ABOUT THIS EXERCISE
In the records below, find the line that contains "Order Food & Meds (1490, 88)" and the line that contains "Pet Portal (1504, 51)". Set down exactly those lines and every line between them, and nothing more.

DATASET EXCERPTS
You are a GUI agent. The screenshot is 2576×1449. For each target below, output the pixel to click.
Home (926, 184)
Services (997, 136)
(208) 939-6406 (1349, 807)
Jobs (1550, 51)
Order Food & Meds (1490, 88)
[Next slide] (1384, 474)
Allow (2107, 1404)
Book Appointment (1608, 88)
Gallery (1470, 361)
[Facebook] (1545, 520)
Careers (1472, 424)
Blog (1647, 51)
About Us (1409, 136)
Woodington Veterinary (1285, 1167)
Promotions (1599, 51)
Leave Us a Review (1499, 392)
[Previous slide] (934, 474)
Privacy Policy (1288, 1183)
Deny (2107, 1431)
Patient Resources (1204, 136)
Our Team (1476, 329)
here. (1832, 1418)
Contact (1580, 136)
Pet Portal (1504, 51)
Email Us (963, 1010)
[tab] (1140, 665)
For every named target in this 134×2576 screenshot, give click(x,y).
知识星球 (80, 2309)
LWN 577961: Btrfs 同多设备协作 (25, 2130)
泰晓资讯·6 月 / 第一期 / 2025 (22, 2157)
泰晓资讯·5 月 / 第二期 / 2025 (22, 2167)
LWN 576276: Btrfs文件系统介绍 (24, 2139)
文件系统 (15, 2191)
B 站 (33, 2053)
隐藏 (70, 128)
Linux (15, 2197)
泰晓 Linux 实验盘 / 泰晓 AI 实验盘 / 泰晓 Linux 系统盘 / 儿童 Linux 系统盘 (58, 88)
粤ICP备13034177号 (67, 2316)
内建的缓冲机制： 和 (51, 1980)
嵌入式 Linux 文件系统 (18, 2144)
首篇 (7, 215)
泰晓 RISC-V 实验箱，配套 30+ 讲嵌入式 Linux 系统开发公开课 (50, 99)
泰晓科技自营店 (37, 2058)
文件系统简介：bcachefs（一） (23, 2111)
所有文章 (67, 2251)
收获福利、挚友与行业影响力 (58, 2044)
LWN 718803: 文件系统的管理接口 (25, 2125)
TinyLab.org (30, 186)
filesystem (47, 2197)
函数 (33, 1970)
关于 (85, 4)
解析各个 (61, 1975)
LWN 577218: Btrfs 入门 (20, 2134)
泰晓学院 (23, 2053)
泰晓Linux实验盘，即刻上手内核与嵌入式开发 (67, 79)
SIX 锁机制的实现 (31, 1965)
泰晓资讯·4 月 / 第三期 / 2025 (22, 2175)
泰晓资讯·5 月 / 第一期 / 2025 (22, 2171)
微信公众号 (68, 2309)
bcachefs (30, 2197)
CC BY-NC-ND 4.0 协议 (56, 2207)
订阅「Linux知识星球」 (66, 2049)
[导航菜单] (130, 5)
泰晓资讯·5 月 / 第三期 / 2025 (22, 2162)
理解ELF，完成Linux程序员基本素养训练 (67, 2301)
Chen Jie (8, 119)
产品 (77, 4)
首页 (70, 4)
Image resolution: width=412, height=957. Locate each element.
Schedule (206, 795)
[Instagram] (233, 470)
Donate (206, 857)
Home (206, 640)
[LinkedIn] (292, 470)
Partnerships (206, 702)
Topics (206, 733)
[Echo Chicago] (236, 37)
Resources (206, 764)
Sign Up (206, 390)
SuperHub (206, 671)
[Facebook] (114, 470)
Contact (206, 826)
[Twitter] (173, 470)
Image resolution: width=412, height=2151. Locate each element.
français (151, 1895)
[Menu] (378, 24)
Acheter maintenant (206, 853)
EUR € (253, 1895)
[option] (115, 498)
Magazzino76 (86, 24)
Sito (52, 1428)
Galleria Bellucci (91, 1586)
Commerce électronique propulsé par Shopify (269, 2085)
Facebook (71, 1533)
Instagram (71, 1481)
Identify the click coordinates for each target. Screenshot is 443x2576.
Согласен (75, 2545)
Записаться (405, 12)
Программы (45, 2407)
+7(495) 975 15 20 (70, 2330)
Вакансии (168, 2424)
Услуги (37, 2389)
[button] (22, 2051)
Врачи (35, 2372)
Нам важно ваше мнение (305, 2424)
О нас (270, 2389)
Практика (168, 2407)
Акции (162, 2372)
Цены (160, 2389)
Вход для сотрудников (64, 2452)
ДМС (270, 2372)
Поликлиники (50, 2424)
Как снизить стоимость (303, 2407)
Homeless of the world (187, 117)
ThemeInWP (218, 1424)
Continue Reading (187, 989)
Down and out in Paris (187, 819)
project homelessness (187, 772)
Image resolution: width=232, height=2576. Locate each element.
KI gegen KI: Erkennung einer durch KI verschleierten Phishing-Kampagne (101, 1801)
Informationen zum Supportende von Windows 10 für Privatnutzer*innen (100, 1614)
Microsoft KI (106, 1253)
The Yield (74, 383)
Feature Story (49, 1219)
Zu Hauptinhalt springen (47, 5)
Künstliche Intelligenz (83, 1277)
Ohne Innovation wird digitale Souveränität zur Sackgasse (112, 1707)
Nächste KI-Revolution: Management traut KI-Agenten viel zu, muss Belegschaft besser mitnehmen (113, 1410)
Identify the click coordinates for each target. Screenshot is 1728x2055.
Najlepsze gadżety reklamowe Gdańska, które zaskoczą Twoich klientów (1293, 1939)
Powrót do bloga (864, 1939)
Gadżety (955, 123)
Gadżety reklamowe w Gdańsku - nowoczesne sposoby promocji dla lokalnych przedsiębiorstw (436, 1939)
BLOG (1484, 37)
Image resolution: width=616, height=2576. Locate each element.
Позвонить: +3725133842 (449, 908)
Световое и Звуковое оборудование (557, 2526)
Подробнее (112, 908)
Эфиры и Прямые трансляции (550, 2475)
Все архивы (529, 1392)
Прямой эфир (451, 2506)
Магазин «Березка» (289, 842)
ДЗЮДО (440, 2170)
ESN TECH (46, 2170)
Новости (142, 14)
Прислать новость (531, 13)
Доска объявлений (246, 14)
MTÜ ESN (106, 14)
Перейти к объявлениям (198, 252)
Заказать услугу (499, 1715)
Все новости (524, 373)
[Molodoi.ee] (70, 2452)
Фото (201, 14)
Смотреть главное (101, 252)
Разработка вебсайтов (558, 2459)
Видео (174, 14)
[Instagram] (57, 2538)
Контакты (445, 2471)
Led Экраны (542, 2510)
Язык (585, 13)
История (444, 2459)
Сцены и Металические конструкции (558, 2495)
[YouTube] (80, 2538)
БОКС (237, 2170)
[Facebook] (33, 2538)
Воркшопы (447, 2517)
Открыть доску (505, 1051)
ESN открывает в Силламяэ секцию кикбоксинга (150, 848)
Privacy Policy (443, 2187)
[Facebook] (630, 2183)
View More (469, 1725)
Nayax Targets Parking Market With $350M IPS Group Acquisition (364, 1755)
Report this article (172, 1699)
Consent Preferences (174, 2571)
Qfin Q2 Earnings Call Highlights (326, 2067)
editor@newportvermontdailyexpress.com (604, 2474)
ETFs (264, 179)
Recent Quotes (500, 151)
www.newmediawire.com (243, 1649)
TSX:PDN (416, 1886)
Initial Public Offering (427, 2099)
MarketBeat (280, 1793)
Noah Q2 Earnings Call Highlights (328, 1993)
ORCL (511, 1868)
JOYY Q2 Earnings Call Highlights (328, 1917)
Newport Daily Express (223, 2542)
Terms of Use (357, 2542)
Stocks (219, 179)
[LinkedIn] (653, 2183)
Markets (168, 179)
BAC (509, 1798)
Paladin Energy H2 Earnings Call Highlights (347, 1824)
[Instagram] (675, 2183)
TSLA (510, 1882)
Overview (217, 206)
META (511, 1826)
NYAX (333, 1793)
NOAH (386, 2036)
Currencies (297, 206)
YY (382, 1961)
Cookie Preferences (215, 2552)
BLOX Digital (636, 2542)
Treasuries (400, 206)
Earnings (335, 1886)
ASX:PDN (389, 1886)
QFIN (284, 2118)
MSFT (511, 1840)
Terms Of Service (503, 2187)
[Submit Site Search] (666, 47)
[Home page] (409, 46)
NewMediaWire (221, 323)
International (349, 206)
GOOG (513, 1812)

OUTPUT FOR THIS TASK
Order Food & Meds (1490, 88)
[Next slide] (1384, 474)
Allow (2107, 1404)
Book Appointment (1608, 88)
Gallery (1470, 361)
[Facebook] (1545, 520)
Careers (1472, 424)
Blog (1647, 51)
About Us (1409, 136)
Woodington Veterinary (1285, 1167)
Promotions (1599, 51)
Leave Us a Review (1499, 392)
[Previous slide] (934, 474)
Privacy Policy (1288, 1183)
Deny (2107, 1431)
Patient Resources (1204, 136)
Our Team (1476, 329)
here. (1832, 1418)
Contact (1580, 136)
Pet Portal (1504, 51)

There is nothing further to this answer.